There is no ambiguity in my mind here, though you seem to be getting my point. The claims of Marks is entirely about what can be computed from data. He makes the claim that ASC is good way of empirically measuring CSI. That is the whole purpose of the study. In this context we do not know the true P, but can only guess it. If the result is dependent on choice of P, then his entire claim is false. Essentially, as you put it:

Which is to say that ASC is not useful in a practical setting, contra his claims. That is precise challenge I am making. If ASC is not practically useful, we still have no way of measuring CSI (as Marks admits in the paper). This leaves CSI as very poorly defined concept without any way of engaging real data till his problem is solved. I know there are other attempts to solve this problem, but they all have analogous defeaters.

## Valid Choice of P

Your criteria for valid estimated P is interesting.

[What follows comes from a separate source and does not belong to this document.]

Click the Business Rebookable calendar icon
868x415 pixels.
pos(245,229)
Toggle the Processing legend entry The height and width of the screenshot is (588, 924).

We can prove criterial is only satisfied if and only if \forall X, P_{ext}(X) = P_{true}(X). Remember, that P is normalized, so that the sum across all X equals 1. So too much density for one outcome, has to be compensated for with too little density at some other outcome, which would violate your inequality. Therefore, by your criteria, the estimated P is only valid if and only if it exactly equals the true P. I certainly agree.

The criteria you’ve put forward makes my point. The inequality ASC < CSI only applies if you know exactly what the true P is, but we do not know the true P for any biological sequence. ASC is, therefore, practically useless. Remember, the only valid P is the true P, so we have no way of constructing a valid ASC.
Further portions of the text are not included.